Saat saya di sekolah dulu diajarkan doa Radhitu billah Rabba Islami dinaa wabi Muhammadin nabiyyaa wa Rasula (Aku ridha Allah adalah Tuhanku, Islam Agamaku dan Muhammad Nabi dan Rasul). Doa berisikan kata ridha, rabba, kemudian Islamidina, dan Rasula. Itu masih teringat sampai kini.
Kata Radhitu billahii Rabba (aku ridha Allah Tuhanku) telah menjadi kata kunci penting sebagai fondasi kehidupan manusia. Terkadang sering keliru dari yang dicari manusia. Yaitu ketika yang diidamkan manusia adalah kebahagiaan lain.
Kebahagiaan yang semu, fanta morgana bukan ridha Allah. Kebahagiaan yang semu semacam itulah kemudian melahirkan sebaliknya, kekecewaan, keputusasaan.

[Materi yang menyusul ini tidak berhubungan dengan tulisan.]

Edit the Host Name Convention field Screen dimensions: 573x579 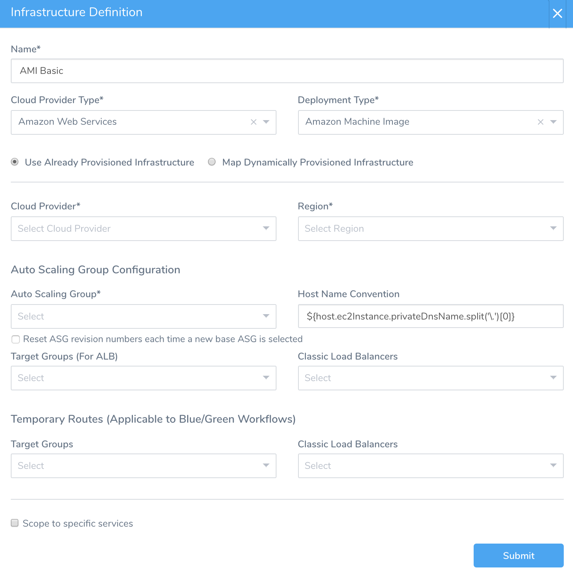click(x=431, y=316)
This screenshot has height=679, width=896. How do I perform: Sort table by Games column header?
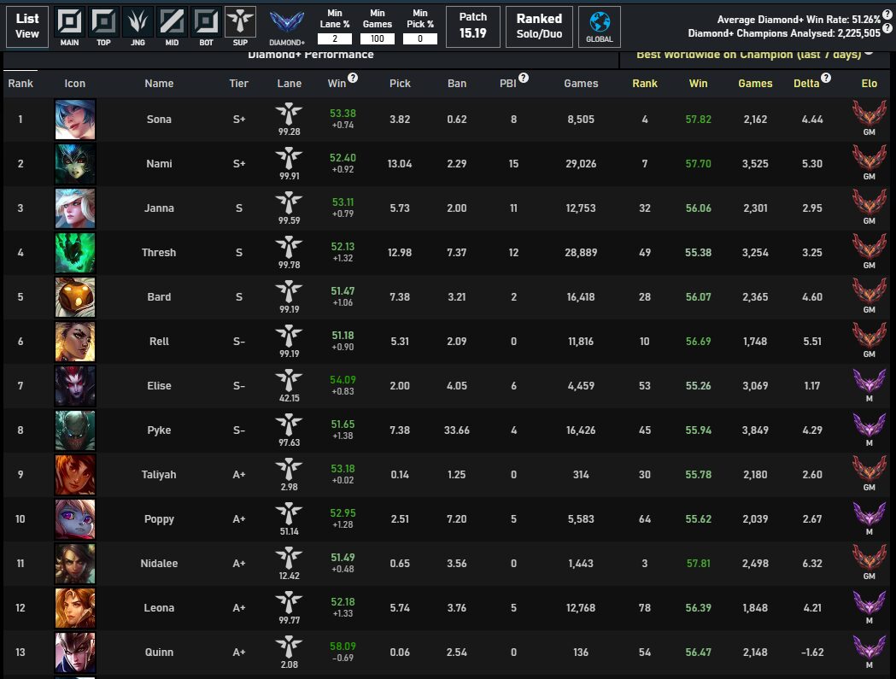click(581, 84)
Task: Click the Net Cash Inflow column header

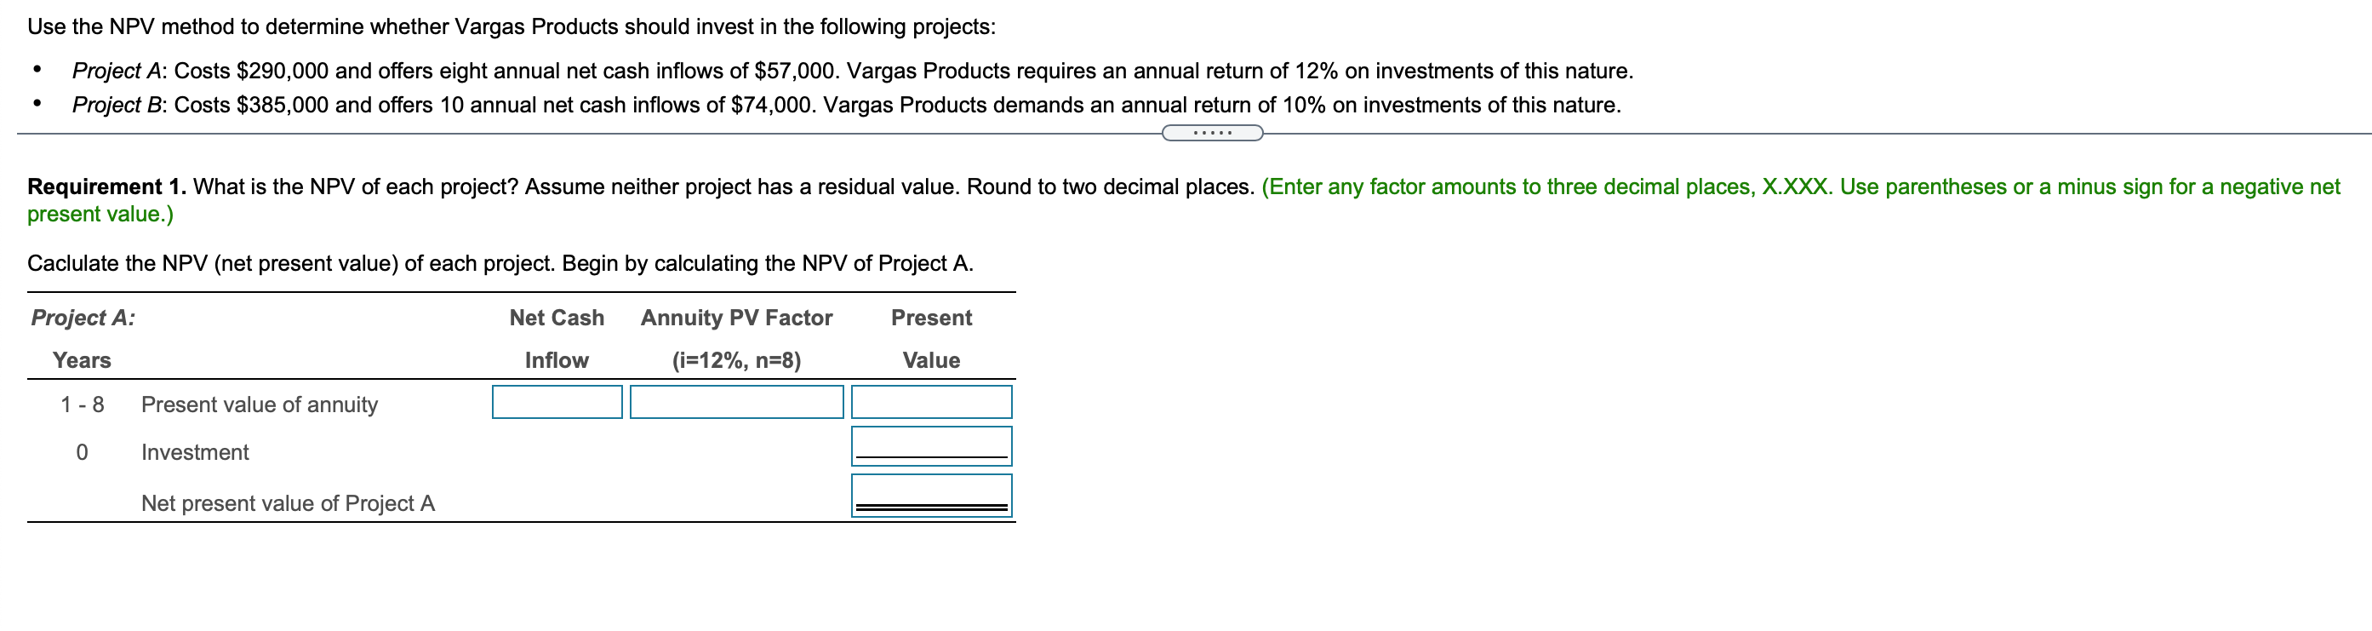Action: pyautogui.click(x=556, y=339)
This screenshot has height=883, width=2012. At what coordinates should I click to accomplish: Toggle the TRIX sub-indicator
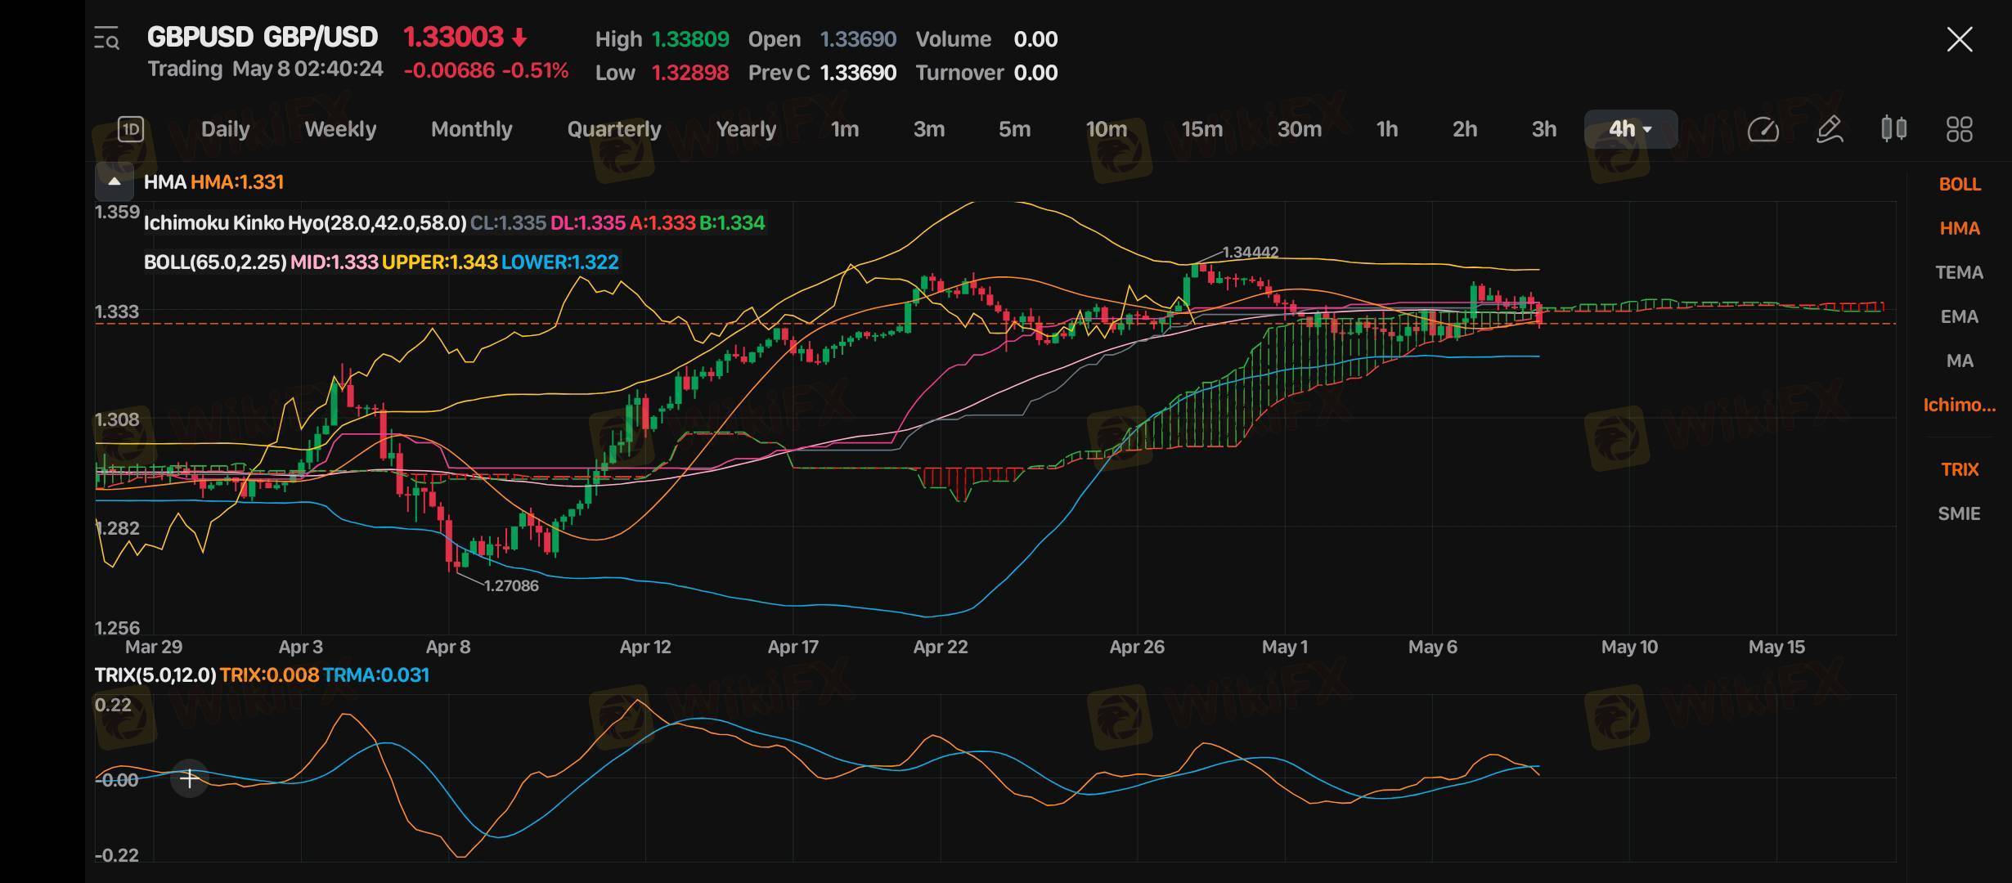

Lantaran itulah kemudian tujuan hidup berubah. Yaitu kebahagaiaan, diupayakan siang berganti malam untuk meraih bahagia dalam harta dan tahta. Sekali lagi, itu kekeliruan besar terjadi. Ternyata ada variable lain yang menentukan kebahagiaan.
Maka jadilah kebahagiaan dependent pada harta dan tahta. Intinya semakin banyak harta dan semakin banyak kekuasaan yang dimiliki, serta semaikin bahagialah seseorang. Sebaliknya jika sesiapa tak punya harta atau miskin dan mereka yang tidak punya kekuasaan (biasa-biasa saja), maka orang tersebut tidak mencapai kebahagiaan.
Akan tetapi logika pikir ini ternyata tidak sepenuhnya benar, melainkan kekeliruan besar. Ada banyak temuan bahwa yang sukses harta dan tahta tidak bahagia.
Sebuah buku berjudul Panduan Kebahagiaan karya M Iqbal (Bandung 2019), mendukung paparan di atas. Penulisnya menbentangkan kekeliruan pikir mencapai kebahagiaan dibagi dua macam, yaitu, kebahagiaan subjektif dan kebahagian objektif. Karena percaya pada kebahagiaan subjektif. Kebahagiaan yang menurutnya yang berdasakan subjektifitas perasaannya, kebahagiaan itu hanya karena harta dan kekuasaan.
Tidak salah kalau banyak terjadi harta dan kekuasaam bukan kebahagiaan yang sejati. Tetapi diperoleh kekecewaan. Bahkan putus asa.